With today’s loss, sterling had practically returned to the lower end of the range seen on September 14 when the minutes and comments around the MPC meeting was considerably more hawkish than expected. While the currency has corrected, interest rate expectations remain elevated. The implied yield on the December short-sterling futures contract rose from about 38 bp at the start of the week that the BOE met to 56 bp on September 20, when sterling peaked. The implied yield currently is near 53 bp.
In fairness, sterling’s advance did not begin with the hawkish BOE, but the latest leg up began in late August when sterling was trading near $1.2775. The central bank’s hawkishness came late in the advance and market only the final leg of it. The decline over the better part of two weeks has retraced 50% of the gains since late August (found near $1.3215).

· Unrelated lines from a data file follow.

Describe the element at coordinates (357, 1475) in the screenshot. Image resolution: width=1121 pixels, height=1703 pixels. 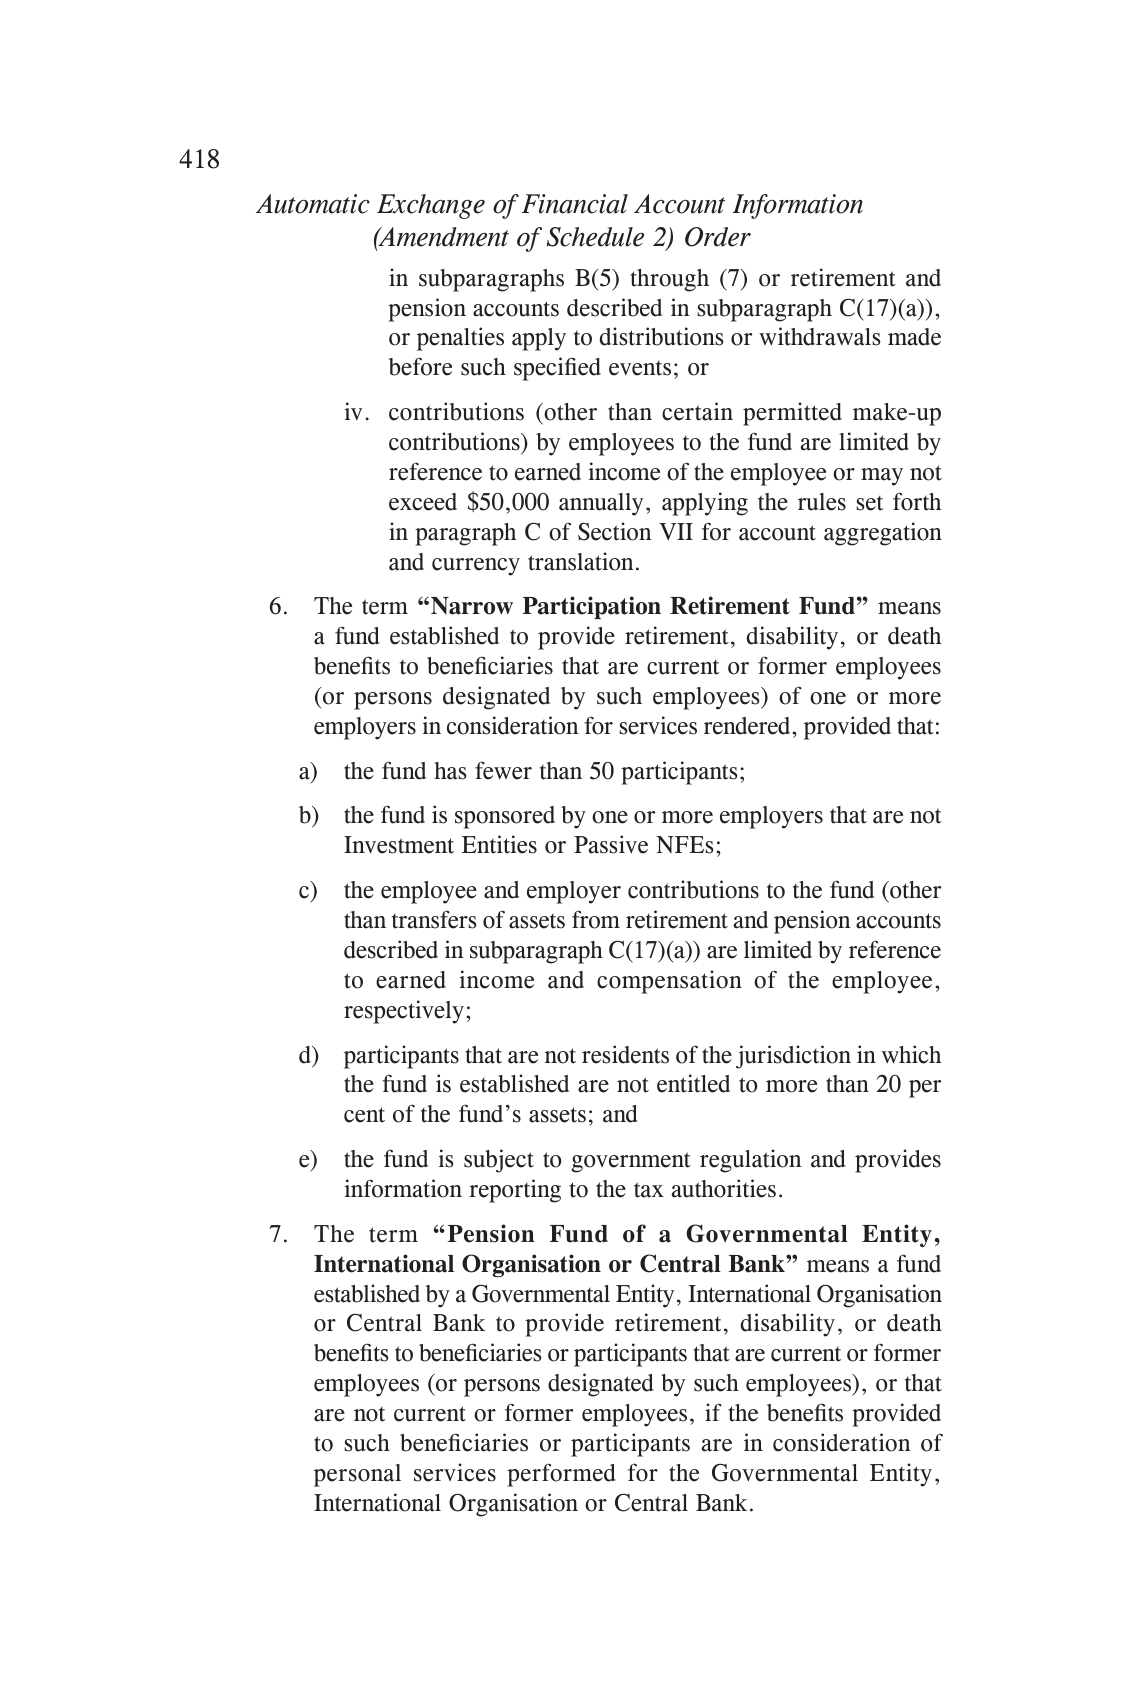
I see `personal` at that location.
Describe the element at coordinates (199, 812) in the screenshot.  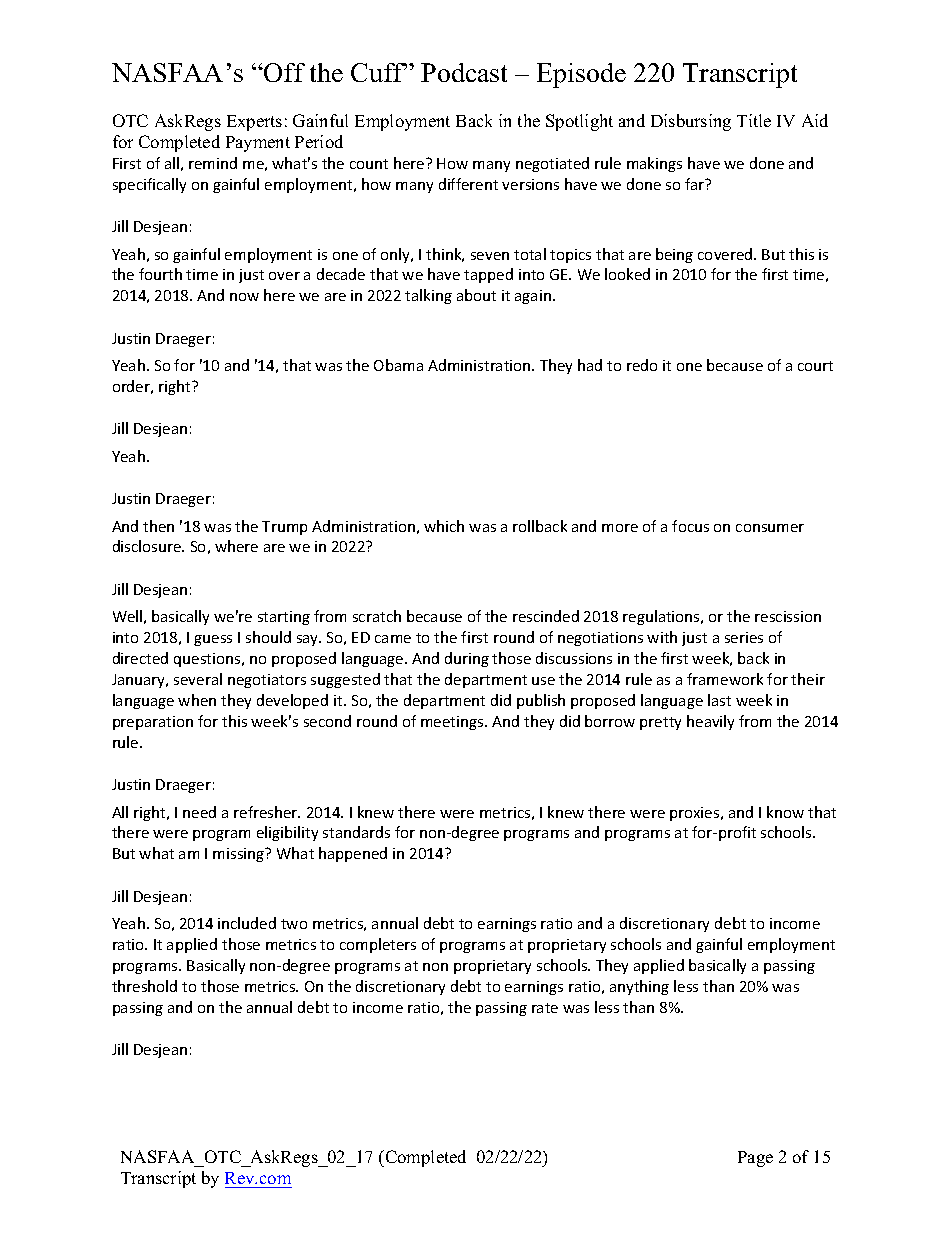
I see `need` at that location.
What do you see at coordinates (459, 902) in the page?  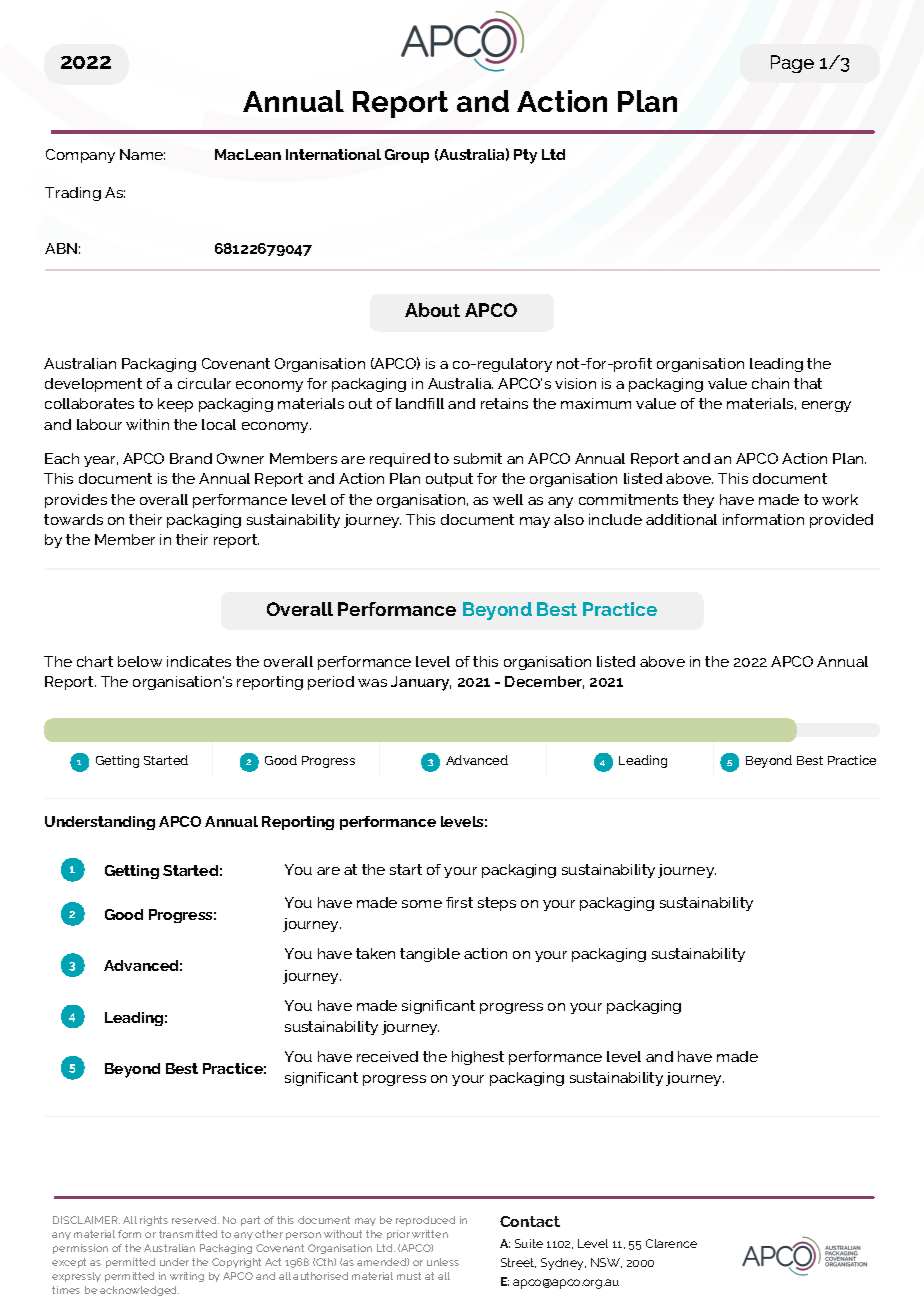 I see `first` at bounding box center [459, 902].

The 61.8% retracement is near $1.3110.
Adding to the negative technical tone is the five-day moving average falling through the 20-day average for the first time since early September. Trend following and momentum models often using some combination of moving averages and we use the five and 20 as a broad proxy for such participants, even though they may use other moving averages, and in combination with other indicators. Looking at the other technical indicators, we see the Slow Stochastics have turned down hard, while MACDs have crossed over more recently. That said, if sterling met the 50% retracement objective of the rally from late-August, it could post some corrective gains. The initial target would be around $1.3350, which corresponds to last week’s lows.

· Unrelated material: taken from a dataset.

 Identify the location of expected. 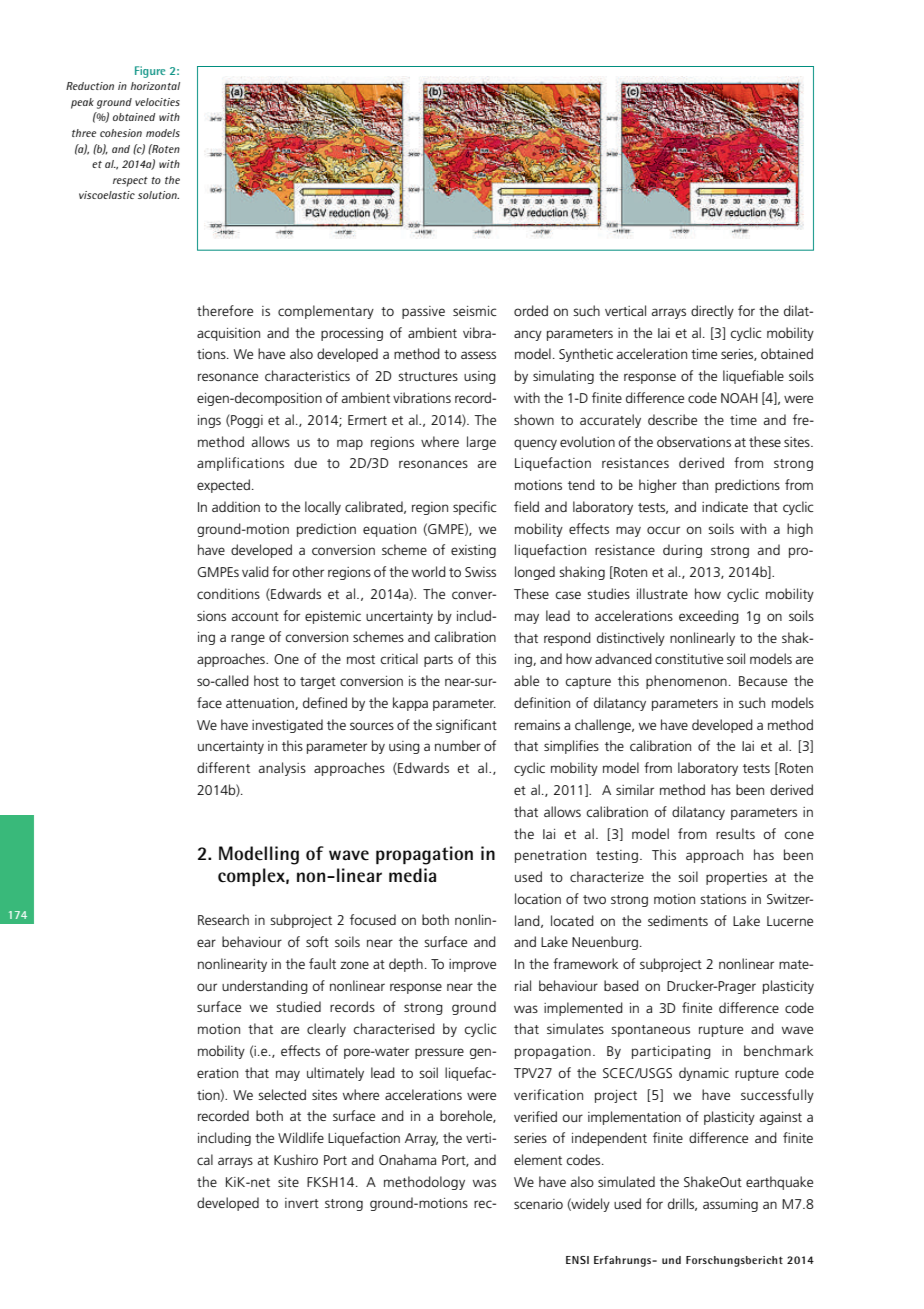
(223, 486).
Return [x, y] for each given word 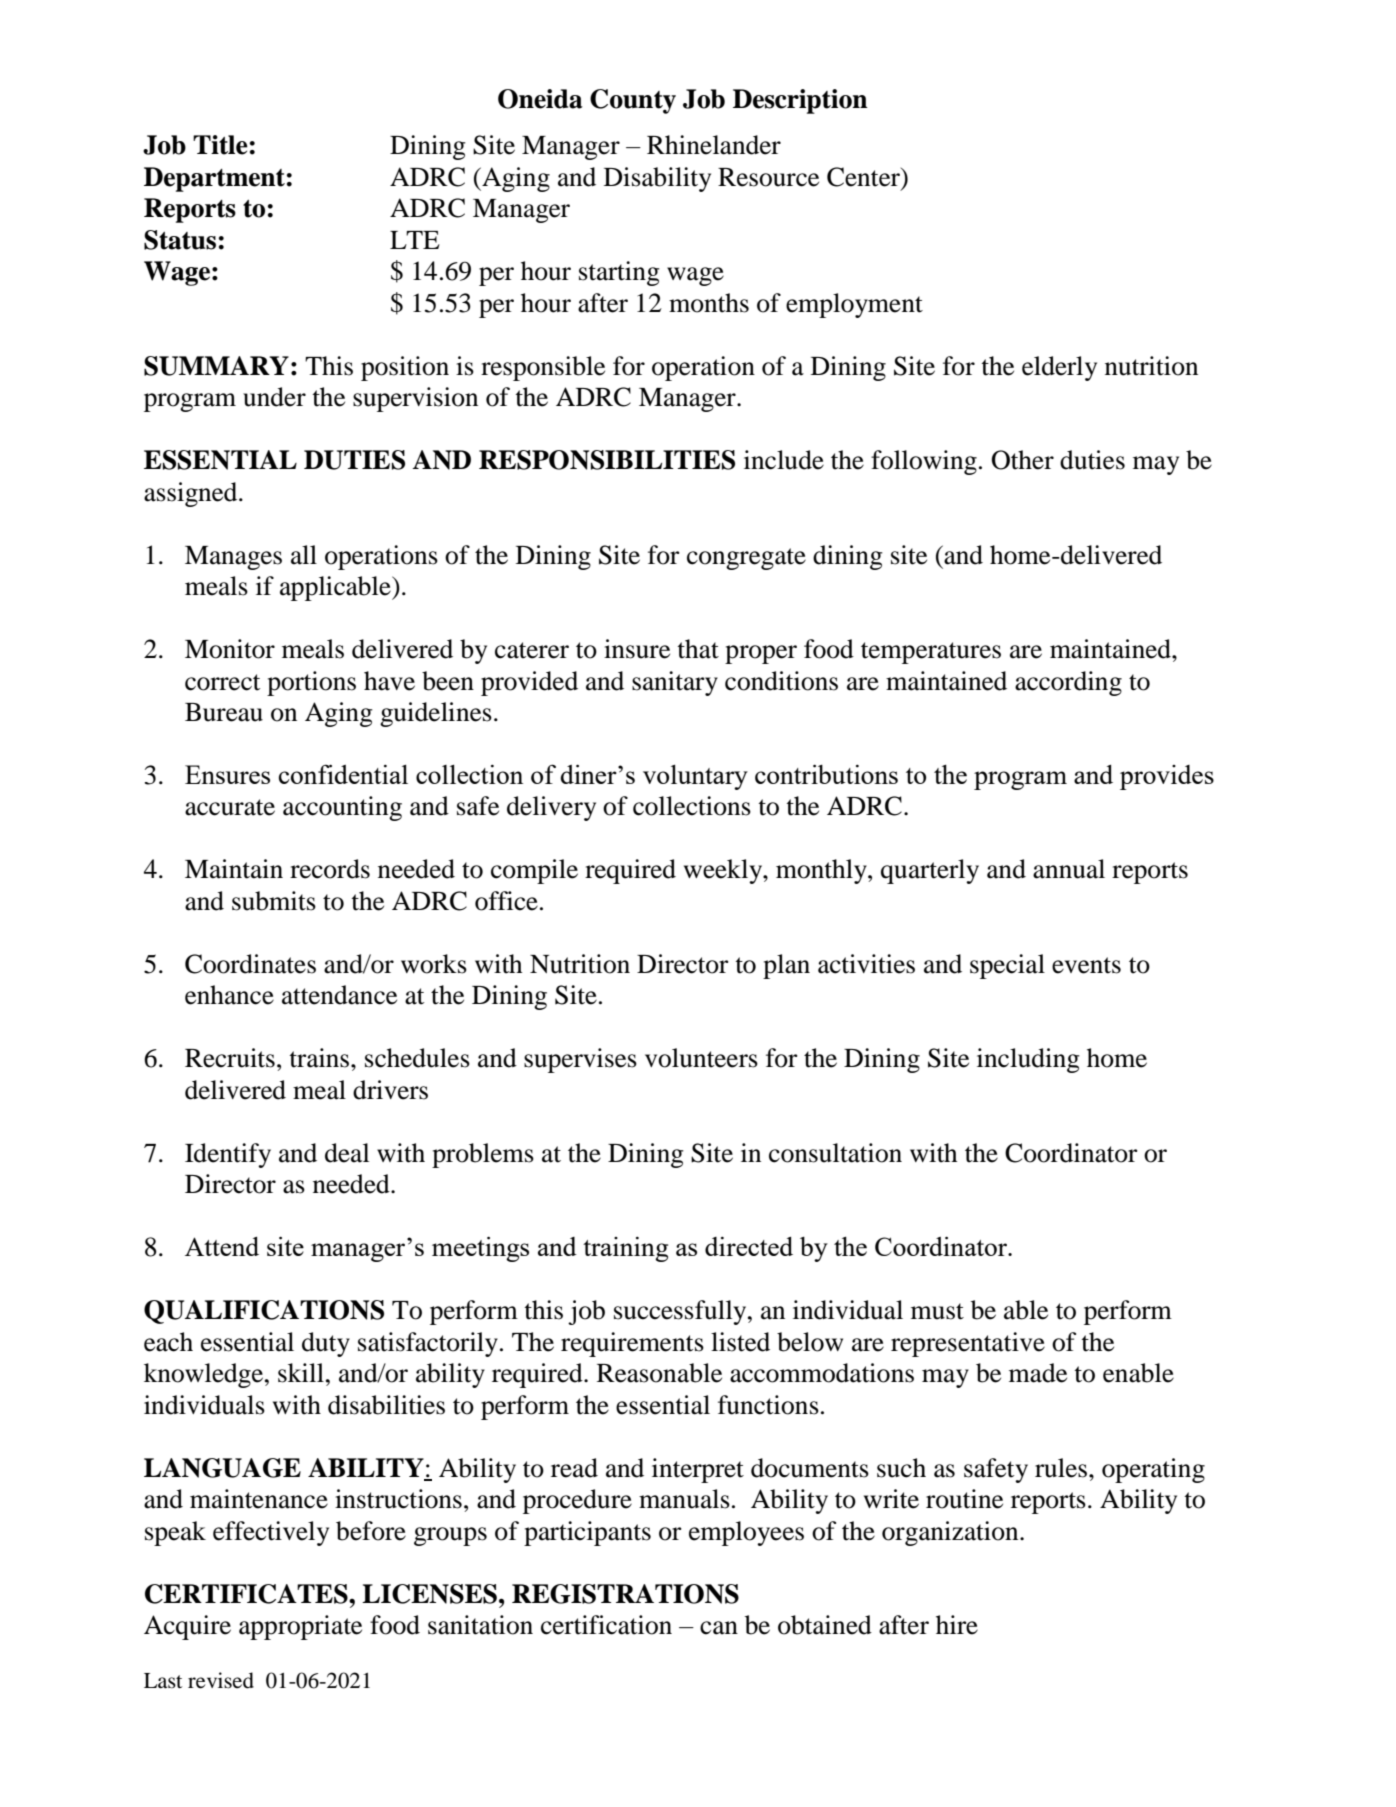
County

According to Bloomberg’s interpolation from the OIS suggest the market is pricing in around almost an 85% chance of a rate cut before the end of the year, with November 2 favor. On September 20, when sterling peaked, the odds, according to Bloomberg, stood near 75%. The September manufacturing and construction PMI disappointed this week. Tomorrow, the services PMI will be reported. If it too disappoints, the market may begin to adjust its interest rate wager.
Part of the challenge is that the economic cycle and the price (inflation) cycle are not perfectly in sync. While the UK economy has gradually slowed and continues to do so, inflation has not peaked. It still seems reasonable that it does peak here in Q4 as last year’s sharp sterling fall drops out the year-over-year comparisons.
As we have noted, nearly every year, but 2016, since Carney took over the helm of the BOE, he has threatened that an rate increase may be needed, and if rates do go up they will be gradual, but more than the market may be expecting. Last year, after the referendum, the BOE eased policy, by cutting interest rates, resuming its asset purchase and several other measures. It is possible that the MPC judges that such accommodation is no longer needed. It is, though awkward to take back the accommodation as household purchasing power is being sapped and the economy appears to be slowing. The contraction in July service spending in the UK, reported last week is worrisome sign.
Meanwhile, Brexit issues continue to percolate. Johnson pushes for a hardline and then capitulates to the Prime Minister’s position. Today, the European Parliament confirmed the impression from the EU negotiators, which despite May’s recent speech and the formal suggestion of a transition period, the talks are not ready to proceed to the next phase. Specifically, the European Parliament voted 557 to 92 (29 abstentions) to postpone starting the new phase at the EU Summit on October 19.
Ironically, some in the UK government reportedly hoped that if the FDP were part of the new German government, Brexit negotiations could go a bit easier. It does look like the FDP will be in the governing coalition, and it might even get to have one of its members, perhaps the party leader, replace Schaeuble as finance minister. However, it is not clear, and won’t be for some time, whether the FDP changes the EU’s negotiating position.
Speculative positioning in the futures market is skewed by the contract roll (from September to December), but as of last Tuesday, the speculators were net long sterling in the futures market for the first time in nearly two years. At the end of August, speculators were net short 51.6k sterling futures contracts. As of a September 29, they were near long nearly 5.1k contracts. In the latest reporting week, speculators covered 11.6k previously sold contacts. The gross short position fell by a third to 75.1k contracts over the past two reporting period. The speculative gross long position rose from 60.1k at the end of August to 80.1k as of last Tuesday. It is the largest gross long position I three years. The large short speculative sterling position that may have discouraged new shorts earlier has been corrected.